Tennis

Les terrains de tennis arborent désormais des bleus, roses, violets et noirs variés dans le monde entier

Romain Mazzotti

Le circuit professionnel de tennis a transformé ses terrains en véritable palette chromatique au cours de la dernière décade. Autrefois dominés par le vert et l’ocre traditionnels, les courts arborent désormais des teintes audacieuses : noir, bleu, rose, violet et même multicolore. Cette évolution reflète une stratégie d’identité visuelle puissante pour les tournois, qui cherchent à se démarquer dans un paysage médiatique compétitif.

Michael Hoffmann, responsable des opérations de la Laver Cup, explique que le court noir est devenu la signature de l’événement, reconnaissable instantanément grâce aux lignes blanches contrastées. Cette distinction visuelle renforce l’impact médiatique et améliore l’expérience spectatoriale, créant une marque mémorable pour chaque tournoi.

Les règlements de l’ATP encadrent ces expériences chromatiques avec une certaine souplesse. Le contraste entre la zone de jeu et les extérieurs reste la priorité absolue. Seule restriction notable : le jaune est interdit. Jean-Pierre Bailly, directeur commercial chez Polytan, fabricant majeur de résines acryliques, précise que la production de ces surfaces colorées demeure techniquement accessible. Sable, eau et adjuvants constituent la recette de ces innovations sans complexité excessive.

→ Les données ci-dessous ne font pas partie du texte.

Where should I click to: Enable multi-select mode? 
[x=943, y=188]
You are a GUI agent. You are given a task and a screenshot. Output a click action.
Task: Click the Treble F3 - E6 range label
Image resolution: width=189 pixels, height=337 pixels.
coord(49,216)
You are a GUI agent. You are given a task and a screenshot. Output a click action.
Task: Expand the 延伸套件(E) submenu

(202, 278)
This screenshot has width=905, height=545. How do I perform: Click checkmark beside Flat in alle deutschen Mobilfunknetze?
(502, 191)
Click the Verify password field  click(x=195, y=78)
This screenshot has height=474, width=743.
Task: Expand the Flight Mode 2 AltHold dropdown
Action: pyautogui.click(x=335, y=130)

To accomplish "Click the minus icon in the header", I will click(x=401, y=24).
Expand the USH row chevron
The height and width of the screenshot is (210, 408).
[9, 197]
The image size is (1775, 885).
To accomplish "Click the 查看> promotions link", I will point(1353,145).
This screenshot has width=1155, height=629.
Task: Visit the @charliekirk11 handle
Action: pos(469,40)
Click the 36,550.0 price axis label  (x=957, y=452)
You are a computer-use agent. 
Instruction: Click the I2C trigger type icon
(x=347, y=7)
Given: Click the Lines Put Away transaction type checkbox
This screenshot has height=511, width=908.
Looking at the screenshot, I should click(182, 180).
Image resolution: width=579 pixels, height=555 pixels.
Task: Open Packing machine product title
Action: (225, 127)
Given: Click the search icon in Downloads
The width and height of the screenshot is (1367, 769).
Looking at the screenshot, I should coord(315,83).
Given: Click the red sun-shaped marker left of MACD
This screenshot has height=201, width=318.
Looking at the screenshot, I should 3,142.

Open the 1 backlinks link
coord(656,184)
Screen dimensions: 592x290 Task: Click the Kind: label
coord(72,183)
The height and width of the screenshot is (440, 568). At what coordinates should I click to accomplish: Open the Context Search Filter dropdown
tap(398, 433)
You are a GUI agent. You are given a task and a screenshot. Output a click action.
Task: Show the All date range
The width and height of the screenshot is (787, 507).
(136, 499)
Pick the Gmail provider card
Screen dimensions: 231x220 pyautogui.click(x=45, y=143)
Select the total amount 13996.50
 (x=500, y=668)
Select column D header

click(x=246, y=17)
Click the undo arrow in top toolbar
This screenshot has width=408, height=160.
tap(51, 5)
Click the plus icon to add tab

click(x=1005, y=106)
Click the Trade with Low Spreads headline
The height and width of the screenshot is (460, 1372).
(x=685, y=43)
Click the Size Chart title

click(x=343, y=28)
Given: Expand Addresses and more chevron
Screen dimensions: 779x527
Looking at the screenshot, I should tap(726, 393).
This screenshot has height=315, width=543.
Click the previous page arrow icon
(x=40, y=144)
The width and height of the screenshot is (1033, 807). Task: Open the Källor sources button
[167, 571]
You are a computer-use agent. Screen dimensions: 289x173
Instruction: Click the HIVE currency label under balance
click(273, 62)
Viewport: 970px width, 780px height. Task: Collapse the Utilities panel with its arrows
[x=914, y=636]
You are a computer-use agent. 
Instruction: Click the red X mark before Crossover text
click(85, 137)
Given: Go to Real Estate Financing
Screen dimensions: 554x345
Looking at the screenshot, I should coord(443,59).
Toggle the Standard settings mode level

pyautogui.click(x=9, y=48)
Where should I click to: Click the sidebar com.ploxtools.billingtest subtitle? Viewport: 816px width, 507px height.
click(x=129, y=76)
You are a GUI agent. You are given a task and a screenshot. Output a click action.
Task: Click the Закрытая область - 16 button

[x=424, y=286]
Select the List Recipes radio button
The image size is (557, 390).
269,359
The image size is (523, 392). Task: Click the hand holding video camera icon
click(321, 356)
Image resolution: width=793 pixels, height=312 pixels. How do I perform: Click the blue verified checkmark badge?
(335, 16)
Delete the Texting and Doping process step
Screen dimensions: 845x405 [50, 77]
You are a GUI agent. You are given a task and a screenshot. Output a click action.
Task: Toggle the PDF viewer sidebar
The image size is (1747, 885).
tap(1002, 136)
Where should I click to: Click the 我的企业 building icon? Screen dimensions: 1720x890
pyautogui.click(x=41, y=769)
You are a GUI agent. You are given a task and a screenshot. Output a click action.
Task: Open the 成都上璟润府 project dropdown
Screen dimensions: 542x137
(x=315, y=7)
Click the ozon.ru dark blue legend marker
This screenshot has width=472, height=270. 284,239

La création du court noir de la Laver Cup illustre cette démarche minutieuse. Des ajustements pigmentaires multiples ont été nécessaires pour obtenir une profondeur et une homogénéité satisfaisantes à la télévision. Des tests ont débuté en 2016, comparant les performances de jeu et la restitution audiovisuelle avant l’édition inaugurale en 2017.

Les joueurs s’adaptent rapidement à ces changements. John Isner constatait en 2019 que une adaptation courte suffit pour maîtriser le court noir. Les professionnels, ayant automatisé leurs routines motrices et perceptives, ne sont que marginalement perturbés par les variations chromatiques comparées à d’autres facteurs environnementaux.

Les neurosciences appliquées révèlent l’impact psychologique des couleurs utilisées. Les teintes froides favorisent calme et concentration, optimisant la gestion des moments décisifs. À l’inverse, les couleurs chaudes stimulent l’agressivité et l’intensité émotionnelle, créant une atmosphère d’urgence. Ces dynamiques influencent l’expérience des athlètes et du public, transformant la géographie sensorielle du jeu.

Le tournoi de Brest en 2025 a fusionné bleu glaz et corail pour célébrer Octobre Rose, malgré quelques hésitations initiales. L’accueil enthousiaste des spectateurs et sponsors a validé ce choix audacieux, même si certains ont trouvé les teintes excessivement vives initialement. Cette expérience confirme que l’innovation chromatique génère engagement et buzz médiatique bénéfique.